While none of the NE states are under relatively developed category, Manipur, Nagaland, Mizoram, Tripura and Sikkim are considered “less developed”. They share the rank with Gujarat and Karnataka among others.
The committee arrived at this conclusion by creating an index that used measures such as per capita consumption and poverty ratio. The index ranges from zero to one, with one being the most backward and zero the least backward or the ‘relatively developed’, according to the committee.
The other states in the ‘relatively developed’ list include Punjab, Maharashtra, Uttarakhand and Haryana. Interestingly, Gujarat  figures in the list of less developed states. Indeed, it is ranked 12 in terms of development.
Finance minister P. Chidambaram had set up the committee under Rajan, then chief economic adviser in the finance ministry and currently Reserve Bank of India (RBI) Governor, to examine the backwardness criterion, in a move that was attributed to the Congress party-led government’s attempt to woo Bihar Chief Minister Nitish Kumar.
The Bihar government has been asking that it be classified as a ‘special category’ state so that it could get access to more central funds.
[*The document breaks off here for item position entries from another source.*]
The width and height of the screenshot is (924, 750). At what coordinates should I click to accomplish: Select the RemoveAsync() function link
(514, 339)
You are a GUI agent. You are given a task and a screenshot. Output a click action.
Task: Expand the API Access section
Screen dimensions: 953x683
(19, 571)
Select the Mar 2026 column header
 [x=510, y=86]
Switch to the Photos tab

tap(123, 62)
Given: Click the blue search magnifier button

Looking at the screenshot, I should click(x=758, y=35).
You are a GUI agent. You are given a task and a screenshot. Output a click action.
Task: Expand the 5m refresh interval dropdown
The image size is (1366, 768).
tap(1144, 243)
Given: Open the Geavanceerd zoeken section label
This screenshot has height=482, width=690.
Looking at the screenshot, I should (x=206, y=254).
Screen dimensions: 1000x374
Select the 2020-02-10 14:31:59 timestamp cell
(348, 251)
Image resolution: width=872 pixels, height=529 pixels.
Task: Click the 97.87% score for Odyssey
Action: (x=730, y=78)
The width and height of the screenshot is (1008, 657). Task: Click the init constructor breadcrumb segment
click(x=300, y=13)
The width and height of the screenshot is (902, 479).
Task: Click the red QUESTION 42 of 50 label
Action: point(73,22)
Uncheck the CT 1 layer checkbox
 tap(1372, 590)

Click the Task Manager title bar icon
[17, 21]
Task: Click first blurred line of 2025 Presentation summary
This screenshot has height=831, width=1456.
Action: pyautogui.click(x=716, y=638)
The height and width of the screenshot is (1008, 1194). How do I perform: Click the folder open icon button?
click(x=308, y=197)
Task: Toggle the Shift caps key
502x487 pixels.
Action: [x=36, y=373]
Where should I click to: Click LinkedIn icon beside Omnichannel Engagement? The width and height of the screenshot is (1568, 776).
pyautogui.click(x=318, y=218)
The Rajan committee has proposed a general method for allocating funds from the Centre to the states based on both a state’s development needs as well as its development performance, Chidambaram said in a statement.
But  Chidamabaram  had defended  that the Committee has observed that the demand for funds and special attention of different states will be more than adequately met by the twin recommendations of the basic allocation of 0.3 per cent of overall funds to each state and the categorization of States that score 0.6 and above as “least developed” states.
According to the Committee, these two recommendations, along with the allocation methodology, effectively subsume what is now “Special Category”.